What Happens to Energy When Ionization Matches the Workfunction?

[nobahar]

Hello!
Not sure if this is the right place to post this question.
It concerns ionization energies. A certain amount of energy is needed to eject an electron, if the energy provided exactly matches the workfunction, then the electron has zero kinetic energy. If it is some amount greater than the workfunction, then the kinetic energy of the electron is equal to the difference. This has left me a little confused. What happens to the energy that does not go into kinetic energy? If you provide energy equal to the workfunction then the electron has zero kinetic energy. What has happened to the energy provided? I assume it has to do with the electric (?) attraction between the electron and the nucleus. ince the attraction can be viewed form either the perspective of the elctron or the proton, where does the energy go? I may be wrong about the last part (or all of it!).
Any help appreciated,
Many thanks.

 

[rock.freak667]

The work function is the minimum energy required to liberate the electron from the surface.

 

[nobahar]

Thanks for the response rockfreak. My apologies, I have confused the work function with ionisation energy. They are somewhat similar, I think. Does the same not apply to the ionisation energy? If I supply an amount of energy equal to the ionisation energy, I can remove an electron from an atom. If I supply energy> the I.E., does this provide the electron with kinetic energy, equivalent to the difference between the energy supplied and the I.E.? Where does the ionisation energy go? Does it go to the electron?
Any further help would be appreciated. The sources I have found simply give a 'definition-esque' answer.

 

[rock.freak667]

Thanks for the response rockfreak. My apologies, I have confused the work function with ionisation energy. They are somewhat similar, I think. Does the same not apply to the ionisation energy? If I supply an amount of energy equal to the ionisation energy, I can remove an electron from an atom. If I supply energy> the I.E., does this provide the electron with kinetic energy, equivalent to the difference between the energy supplied and the I.E.? Where does the ionisation energy go? Does it go to the electron?
Any further help would be appreciated. The sources I have found simply give a 'definition-esque' answer.

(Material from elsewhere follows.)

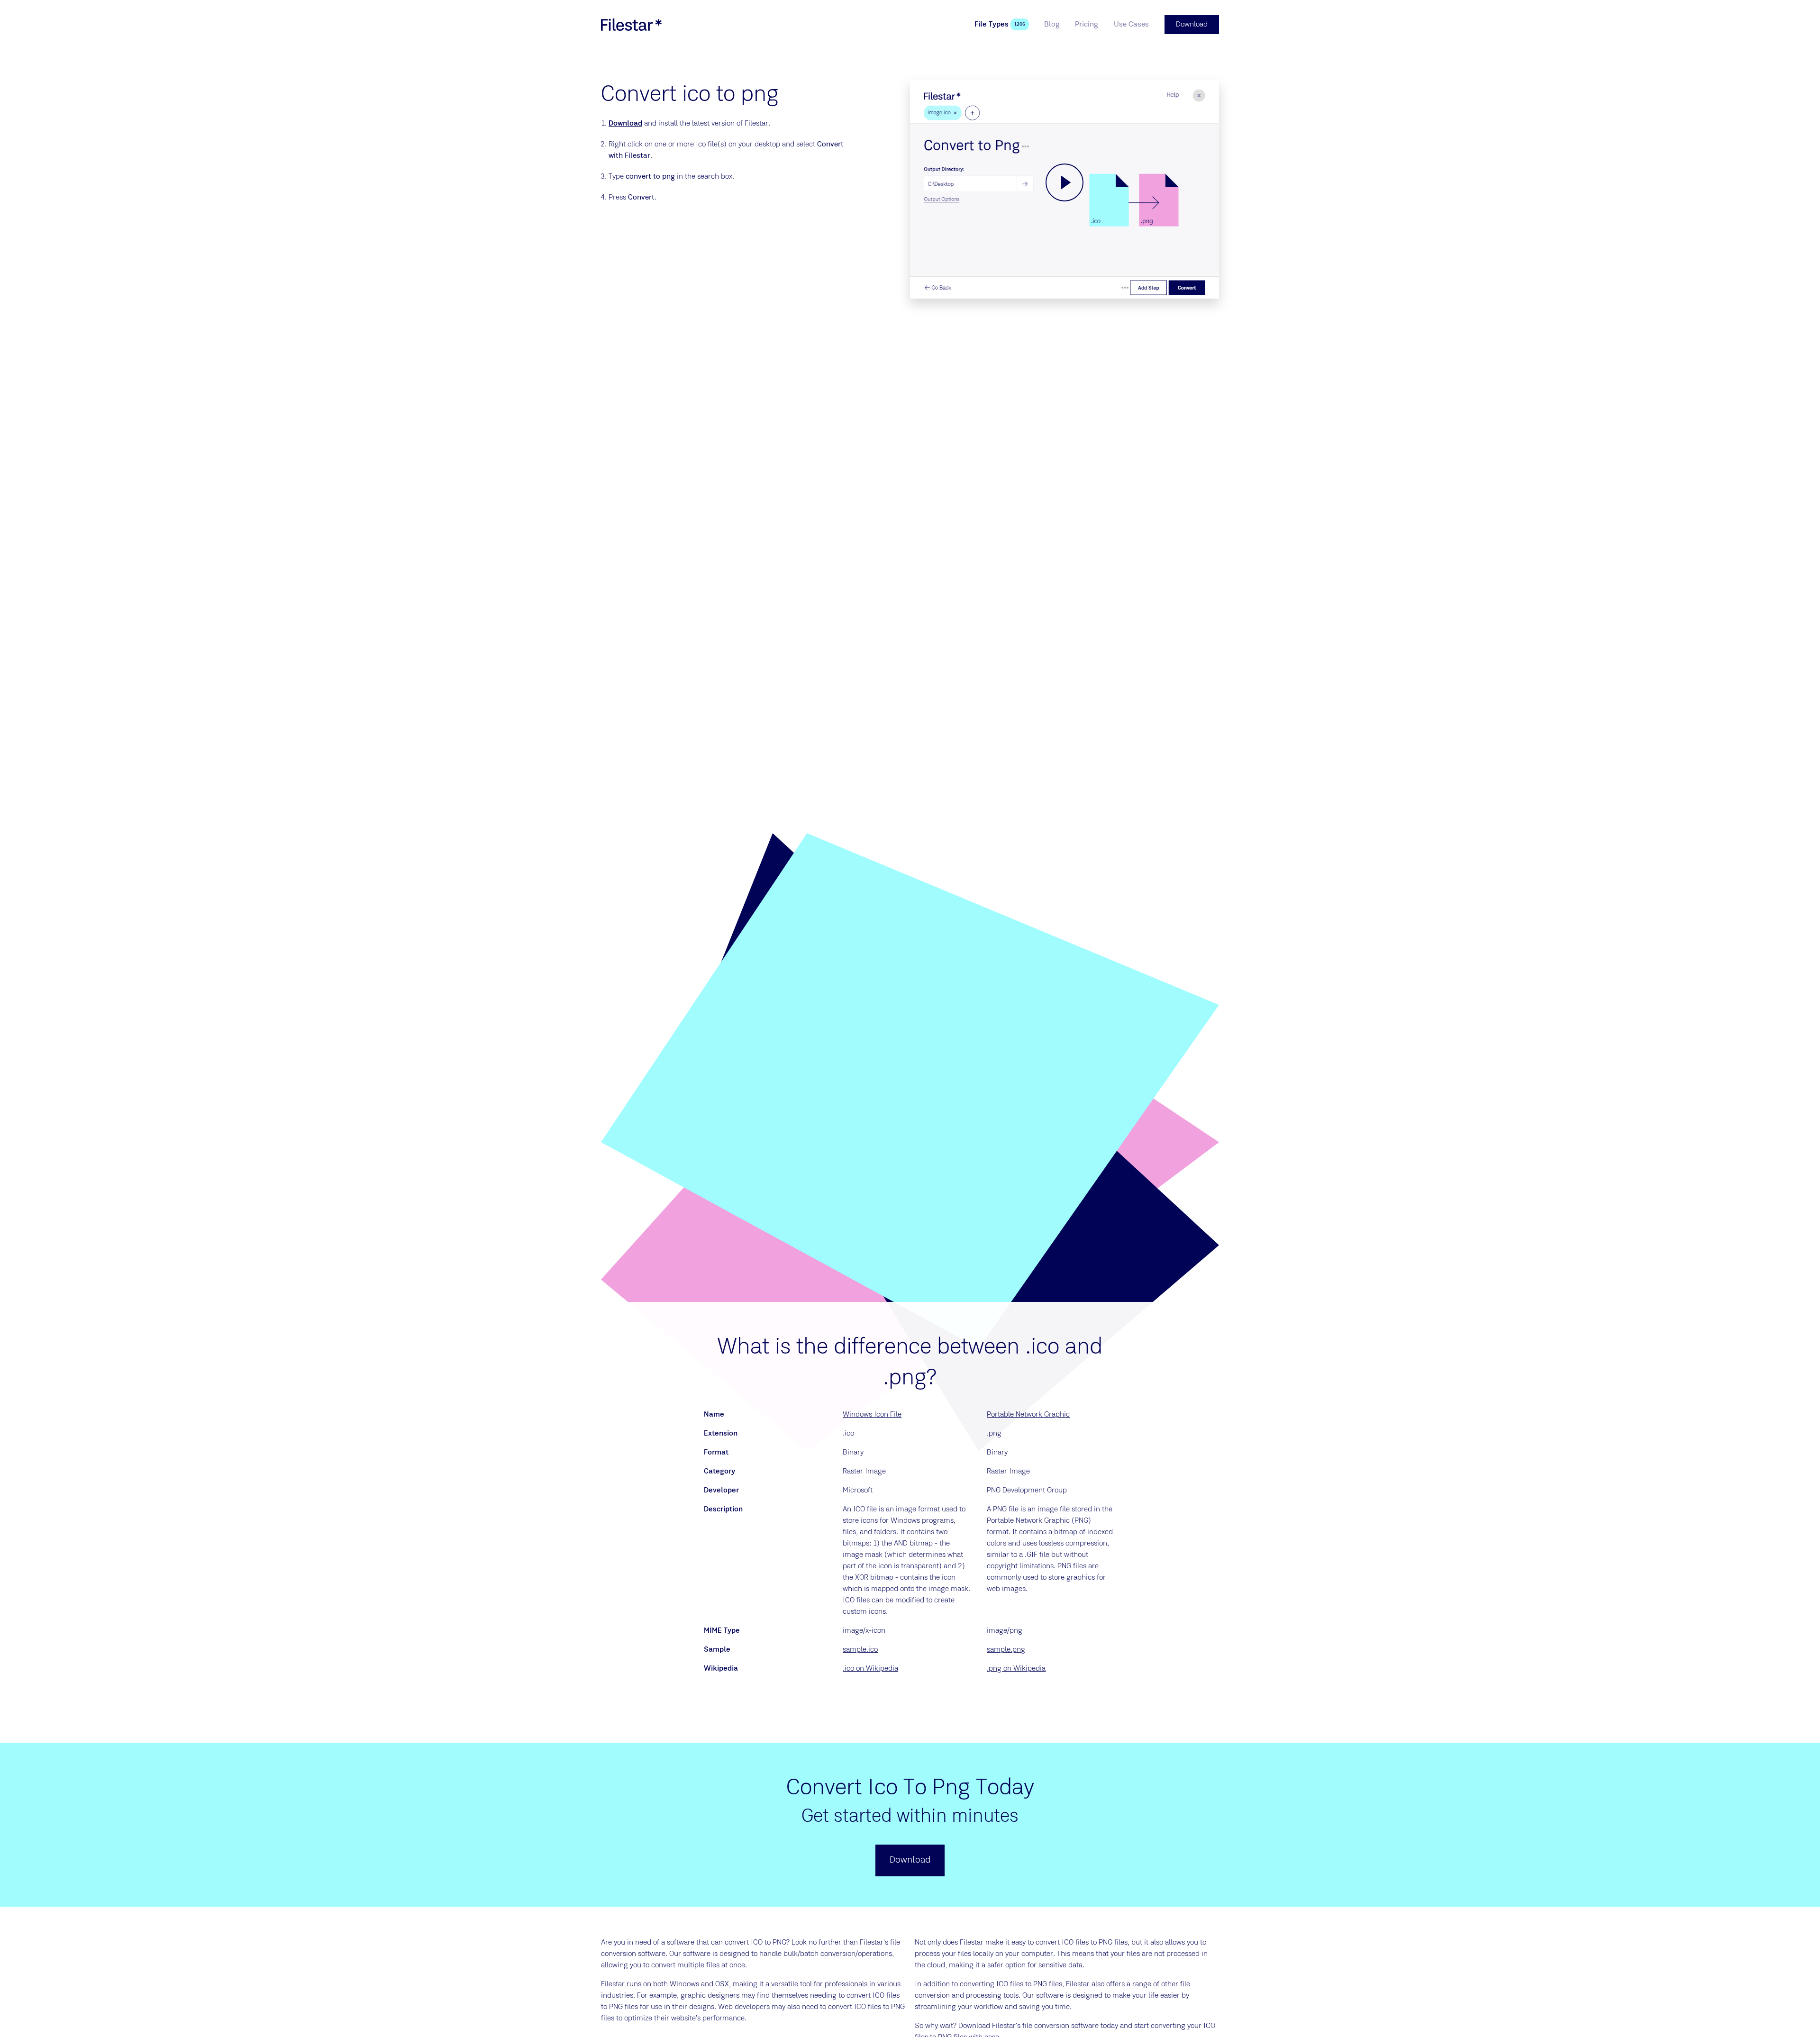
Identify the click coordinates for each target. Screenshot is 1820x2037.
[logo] (631, 24)
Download (625, 123)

The work function is specifically for metals, introduced in the photoelectric effect. (these metals are in a solid form)

Ionization energy is the energy needed to move the electron from n=0 to infinity. That energy could be converted to kinetic energy and potential energy as the electron moves away from the nucleus. (This is for free atoms)

 

[nobahar]

Thanks for the quick response.
Potential energy has always been very confusing (as has energy in general). So the electron acquires potential energyas it is ejected from the atom. If it 'joins' another atom, or perhaps the same atom, it then loses this potential energy, presumably as a photon? Furthermore, it could 'fall' closer to the nucleus (if it doesn't join the same atom), and emit more energy, potential energy that it already had and did not acquire through the ionisation process?

 

[rock.freak667]

Thanks for the quick response.
Potential energy has always been very confusing (as has energy in general). So the electron acquires potential energyas it is ejected from the atom. If it 'joins' another atom, or perhaps the same atom, it then loses this potential energy, presumably as a photon? Furthermore, it could 'fall' closer to the nucleus (if it doesn't join the same atom), and emit more energy, potential energy that it already had and did not acquire through the ionisation process?

I am not sure if it is a photon per se, but it emits radiation. I am not sure if I understand your last sentence.

 

[nobahar]

Thanks again for the response.
My last sentence was supposed to be the following scenario. If I liberate an electron from a shell n=4 of atom A,and it joins atom B,in a shell n=2, then it would it would lose energy, more energy than it gained from being liberated from the n=4 shell of atom A. Since it would take x amount of energy to remove the elctron from a subshell in n=4, yet it would take more energy to liberate it from a shell n=2. So if it joins an atom at alower n value, then it must lose more energy than it acquired from being liberated from atom A.
If I had a universe, and it only has an electron it, what would its energy be? Then say I introduced a proton,as the electron approaches the proton it must lose energy. Is this correct? It makes me wonder what potential energy is (or whatever the energy is that the electron has). I do not know if the scenario is valid (i.e. makes sense).
Thanks so far for the responses!

 

[nobahar]

Interestingly, I think this issue may have come up in Stephen Hawking's book, The Grand Design. He talks about positive and negative energy, and vacuum energy. He states that the total energy in the universe must be constant, and a 'base point' to use is zero, so energy 'put in' must also be 'taken out', or used; and that gravitational energy is negative. Does this have anything to do with the negative sign in the electrons energy level when it approaches a nucleus? I'm sure that I read that the electric force between a proton and an electron was also negative.
Is there any relation here?